Echoing last year’s in(ter)vention series, Unsound 2024 will also explore the notion of NOISE as an interruption or disturbance in usual lineups – sonically, but also in conceptual terms, where the unruly and uncontrolled logic of noise takes hold, where the need to ‘make sense’ might be temporarily suspended.
Unsound usually doesn’t have an open call for the music program, but with NOISE as the theme, we’re making an exception. You can send us ear-shredding work, sure, but we’re particularly interested in less literal, perhaps more playful interpretations of NOISE, somehow subverting the word. We also welcome submissions to the discourse program. Finally, there is a call for NOISE in(ter)ventions. The cut off date for the open call is April 30th. Submissions this year must be made via the official online form, which you can find here.
Passes will go on sale in May, along with the first lineup announcement.
From Unsound 2023: The Machine Listening Songbook
For Substack subscribers, we wanted to take a look back at last year’s Unsound and the Machine Listening collective’s Machine Listening Songbook, which uses voice cloning technology to ‘reconfigure the relationship between voices and texts, lyrics and their expression, in vocal performance and composition’. The pieces were all in(ter)ventions, created in response to the Unsound 2023 theme: Dada/Data. They were presented across multiple venues and in different contexts.

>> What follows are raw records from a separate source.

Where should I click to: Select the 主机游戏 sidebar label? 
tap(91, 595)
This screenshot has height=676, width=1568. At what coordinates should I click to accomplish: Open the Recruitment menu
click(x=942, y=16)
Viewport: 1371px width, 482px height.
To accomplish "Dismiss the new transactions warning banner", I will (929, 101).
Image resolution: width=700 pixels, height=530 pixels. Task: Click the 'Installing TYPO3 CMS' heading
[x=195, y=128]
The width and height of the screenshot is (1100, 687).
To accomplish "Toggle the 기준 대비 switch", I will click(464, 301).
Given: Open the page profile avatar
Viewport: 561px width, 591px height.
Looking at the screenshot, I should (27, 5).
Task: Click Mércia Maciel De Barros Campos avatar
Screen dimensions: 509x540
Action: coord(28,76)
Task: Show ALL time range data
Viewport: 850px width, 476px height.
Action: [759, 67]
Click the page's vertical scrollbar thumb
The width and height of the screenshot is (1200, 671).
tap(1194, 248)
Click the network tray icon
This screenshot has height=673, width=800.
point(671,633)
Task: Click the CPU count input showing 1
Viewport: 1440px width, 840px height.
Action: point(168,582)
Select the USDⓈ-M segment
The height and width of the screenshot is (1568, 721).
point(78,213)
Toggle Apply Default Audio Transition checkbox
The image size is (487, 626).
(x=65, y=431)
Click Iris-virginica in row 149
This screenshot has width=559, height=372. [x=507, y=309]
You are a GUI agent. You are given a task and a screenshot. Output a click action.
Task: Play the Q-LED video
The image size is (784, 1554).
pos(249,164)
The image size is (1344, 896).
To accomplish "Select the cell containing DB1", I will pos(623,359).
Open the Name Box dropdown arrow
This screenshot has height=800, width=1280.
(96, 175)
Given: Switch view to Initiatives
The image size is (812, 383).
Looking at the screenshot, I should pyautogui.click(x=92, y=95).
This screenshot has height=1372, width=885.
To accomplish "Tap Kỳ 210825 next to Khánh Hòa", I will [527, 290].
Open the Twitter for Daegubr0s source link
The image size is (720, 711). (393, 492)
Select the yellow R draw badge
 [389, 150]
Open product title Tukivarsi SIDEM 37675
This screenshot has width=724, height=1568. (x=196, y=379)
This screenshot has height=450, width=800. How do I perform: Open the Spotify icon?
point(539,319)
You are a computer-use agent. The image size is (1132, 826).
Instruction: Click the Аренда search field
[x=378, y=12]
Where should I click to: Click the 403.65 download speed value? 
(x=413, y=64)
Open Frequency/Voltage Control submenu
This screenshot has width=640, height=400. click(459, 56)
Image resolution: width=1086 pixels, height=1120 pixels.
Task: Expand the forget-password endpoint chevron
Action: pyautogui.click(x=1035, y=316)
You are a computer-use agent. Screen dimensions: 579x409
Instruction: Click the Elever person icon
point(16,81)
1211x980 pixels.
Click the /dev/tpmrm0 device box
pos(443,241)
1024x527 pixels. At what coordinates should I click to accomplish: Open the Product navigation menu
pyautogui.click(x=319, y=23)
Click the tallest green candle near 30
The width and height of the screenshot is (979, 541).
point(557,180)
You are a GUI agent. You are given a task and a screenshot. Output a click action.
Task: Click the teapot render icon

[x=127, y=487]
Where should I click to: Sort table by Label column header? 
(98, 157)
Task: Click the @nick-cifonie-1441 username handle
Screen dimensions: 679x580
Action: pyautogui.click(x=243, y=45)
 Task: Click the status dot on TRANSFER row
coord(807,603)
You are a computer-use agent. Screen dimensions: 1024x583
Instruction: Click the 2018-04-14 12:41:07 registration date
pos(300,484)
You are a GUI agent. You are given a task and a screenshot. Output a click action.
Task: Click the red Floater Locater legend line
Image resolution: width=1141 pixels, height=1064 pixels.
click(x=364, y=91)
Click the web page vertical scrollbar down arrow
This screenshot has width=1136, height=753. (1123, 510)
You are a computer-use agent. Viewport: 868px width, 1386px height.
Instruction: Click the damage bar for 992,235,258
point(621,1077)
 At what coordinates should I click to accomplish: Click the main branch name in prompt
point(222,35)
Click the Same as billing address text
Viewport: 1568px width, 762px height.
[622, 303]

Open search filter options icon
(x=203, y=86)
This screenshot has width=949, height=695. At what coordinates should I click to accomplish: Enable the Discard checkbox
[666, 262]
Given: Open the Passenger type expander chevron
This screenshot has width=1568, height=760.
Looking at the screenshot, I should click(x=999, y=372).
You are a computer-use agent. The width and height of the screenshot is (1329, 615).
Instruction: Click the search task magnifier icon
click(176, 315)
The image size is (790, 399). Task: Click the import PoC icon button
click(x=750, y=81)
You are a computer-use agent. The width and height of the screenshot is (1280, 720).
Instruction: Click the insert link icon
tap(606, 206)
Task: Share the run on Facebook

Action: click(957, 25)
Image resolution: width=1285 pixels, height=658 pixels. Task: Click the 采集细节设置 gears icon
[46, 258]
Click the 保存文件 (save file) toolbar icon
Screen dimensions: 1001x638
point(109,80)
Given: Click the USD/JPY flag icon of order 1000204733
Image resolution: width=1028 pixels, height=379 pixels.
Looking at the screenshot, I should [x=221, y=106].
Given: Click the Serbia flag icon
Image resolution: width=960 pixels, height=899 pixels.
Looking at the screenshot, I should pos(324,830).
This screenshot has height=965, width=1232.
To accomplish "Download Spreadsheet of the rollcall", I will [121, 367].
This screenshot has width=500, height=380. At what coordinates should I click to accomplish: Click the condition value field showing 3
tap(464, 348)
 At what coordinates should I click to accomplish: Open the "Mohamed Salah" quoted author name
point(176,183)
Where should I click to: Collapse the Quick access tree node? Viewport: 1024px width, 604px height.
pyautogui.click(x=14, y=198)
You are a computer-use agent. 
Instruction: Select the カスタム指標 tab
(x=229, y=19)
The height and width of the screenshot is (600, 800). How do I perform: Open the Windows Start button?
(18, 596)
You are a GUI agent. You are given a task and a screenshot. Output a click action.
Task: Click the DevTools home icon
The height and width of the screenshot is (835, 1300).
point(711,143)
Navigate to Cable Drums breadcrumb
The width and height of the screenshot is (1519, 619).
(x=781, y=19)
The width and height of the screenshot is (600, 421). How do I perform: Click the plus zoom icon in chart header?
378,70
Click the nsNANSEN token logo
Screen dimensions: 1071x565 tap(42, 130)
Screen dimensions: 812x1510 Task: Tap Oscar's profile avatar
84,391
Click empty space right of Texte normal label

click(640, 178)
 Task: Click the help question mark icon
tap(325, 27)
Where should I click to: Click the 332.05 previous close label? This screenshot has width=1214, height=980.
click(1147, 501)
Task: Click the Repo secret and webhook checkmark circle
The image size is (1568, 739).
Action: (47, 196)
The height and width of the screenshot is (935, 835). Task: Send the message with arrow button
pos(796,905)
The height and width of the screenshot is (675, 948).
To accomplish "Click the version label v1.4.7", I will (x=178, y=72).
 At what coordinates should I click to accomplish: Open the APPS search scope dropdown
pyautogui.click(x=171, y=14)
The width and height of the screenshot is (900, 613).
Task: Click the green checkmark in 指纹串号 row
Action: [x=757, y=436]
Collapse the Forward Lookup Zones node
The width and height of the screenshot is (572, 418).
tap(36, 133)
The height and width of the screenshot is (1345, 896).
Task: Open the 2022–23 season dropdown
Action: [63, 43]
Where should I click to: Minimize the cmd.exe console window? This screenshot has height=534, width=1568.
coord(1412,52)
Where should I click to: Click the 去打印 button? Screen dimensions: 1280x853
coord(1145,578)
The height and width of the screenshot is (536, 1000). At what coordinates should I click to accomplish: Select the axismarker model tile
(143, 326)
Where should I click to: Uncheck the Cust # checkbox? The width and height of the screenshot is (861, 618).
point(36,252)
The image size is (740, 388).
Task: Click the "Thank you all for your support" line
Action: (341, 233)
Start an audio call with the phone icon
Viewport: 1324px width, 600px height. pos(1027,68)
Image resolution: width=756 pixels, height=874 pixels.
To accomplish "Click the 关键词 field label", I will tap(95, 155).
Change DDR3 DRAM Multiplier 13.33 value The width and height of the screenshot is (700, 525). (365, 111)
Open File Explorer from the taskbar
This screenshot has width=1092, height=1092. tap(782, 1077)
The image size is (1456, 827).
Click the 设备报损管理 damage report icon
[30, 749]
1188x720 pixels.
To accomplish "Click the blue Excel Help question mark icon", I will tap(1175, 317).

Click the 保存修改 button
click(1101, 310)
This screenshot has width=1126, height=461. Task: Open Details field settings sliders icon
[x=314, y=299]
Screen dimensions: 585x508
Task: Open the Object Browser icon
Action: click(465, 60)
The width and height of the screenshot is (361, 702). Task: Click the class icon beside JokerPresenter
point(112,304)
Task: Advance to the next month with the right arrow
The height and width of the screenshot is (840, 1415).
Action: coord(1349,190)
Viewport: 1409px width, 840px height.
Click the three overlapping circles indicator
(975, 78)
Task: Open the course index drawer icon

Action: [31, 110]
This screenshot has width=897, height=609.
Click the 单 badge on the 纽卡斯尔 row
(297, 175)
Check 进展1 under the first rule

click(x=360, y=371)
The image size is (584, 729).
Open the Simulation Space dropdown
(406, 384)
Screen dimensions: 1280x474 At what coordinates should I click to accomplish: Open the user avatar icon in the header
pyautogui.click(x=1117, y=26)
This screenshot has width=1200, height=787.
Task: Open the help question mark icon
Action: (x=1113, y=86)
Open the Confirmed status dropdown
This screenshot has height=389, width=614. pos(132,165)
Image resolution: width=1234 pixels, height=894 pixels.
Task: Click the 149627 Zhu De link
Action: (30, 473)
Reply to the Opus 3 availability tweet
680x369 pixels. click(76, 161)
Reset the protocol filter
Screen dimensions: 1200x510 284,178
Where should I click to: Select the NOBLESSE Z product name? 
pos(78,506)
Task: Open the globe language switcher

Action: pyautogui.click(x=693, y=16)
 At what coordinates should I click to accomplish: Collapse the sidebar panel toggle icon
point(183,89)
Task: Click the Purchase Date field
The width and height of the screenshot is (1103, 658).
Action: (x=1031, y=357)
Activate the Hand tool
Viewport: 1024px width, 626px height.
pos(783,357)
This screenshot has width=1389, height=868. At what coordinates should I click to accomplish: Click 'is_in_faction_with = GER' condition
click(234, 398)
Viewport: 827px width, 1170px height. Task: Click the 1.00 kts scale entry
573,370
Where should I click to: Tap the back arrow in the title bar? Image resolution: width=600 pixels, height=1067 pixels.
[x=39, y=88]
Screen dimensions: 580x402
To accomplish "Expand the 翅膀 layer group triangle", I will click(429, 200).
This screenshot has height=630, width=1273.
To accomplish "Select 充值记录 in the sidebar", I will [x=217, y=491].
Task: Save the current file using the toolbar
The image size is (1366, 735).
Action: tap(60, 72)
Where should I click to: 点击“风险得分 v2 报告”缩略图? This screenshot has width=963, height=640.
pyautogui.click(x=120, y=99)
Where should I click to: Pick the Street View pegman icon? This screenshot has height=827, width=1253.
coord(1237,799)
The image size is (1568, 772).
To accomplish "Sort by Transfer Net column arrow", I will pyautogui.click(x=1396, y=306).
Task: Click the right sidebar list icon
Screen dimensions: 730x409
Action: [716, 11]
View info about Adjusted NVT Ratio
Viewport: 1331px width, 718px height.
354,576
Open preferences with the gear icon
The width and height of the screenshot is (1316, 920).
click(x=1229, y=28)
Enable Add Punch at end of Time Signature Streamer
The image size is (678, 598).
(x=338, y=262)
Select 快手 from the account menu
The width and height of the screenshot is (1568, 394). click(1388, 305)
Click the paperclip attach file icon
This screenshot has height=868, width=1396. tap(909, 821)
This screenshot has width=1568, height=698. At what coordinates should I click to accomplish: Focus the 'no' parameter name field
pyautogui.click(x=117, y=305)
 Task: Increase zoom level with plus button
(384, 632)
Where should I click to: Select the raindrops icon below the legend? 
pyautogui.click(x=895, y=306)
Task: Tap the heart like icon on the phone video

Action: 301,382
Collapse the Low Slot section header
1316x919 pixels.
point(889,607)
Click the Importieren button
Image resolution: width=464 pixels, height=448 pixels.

Clone Ursonate is a reading of Kurt Schwitters’ classic 20th-century sound poem Ursonate (1932) by a clone:
Screeching Phonograph works with the text of Tristan Tzara’s Dada Manifesto (1918) as the raw material for a performance on a club sound system:
To quote Machine Listening: ‘Oh God comes out of our collective surprise when we asked OpenAI’s Whisper to transcribe Clone Ursonate, and what it produced was the phrase ‘oh god’, repeated again and again. Of course, these words never appear in Schwitters’ text, but they seemed to capture a sense of exasperation at the impossible task they’d been set, which perhaps shades into wonder at the technological sublime’:
Again to quote Machine Listening: ‘Orchard Farming is a reading of Baroness Elsa von Freytag-Loringhoven 1927 poem by a chorus of clones, which preserves and reworks the piece’s proto-concrete poetry for the digital age’:
The Machine Listening collective is made up Joel Stern, James Parker and Sean Dockray. These pieces were made using Dockray’s Word Processor.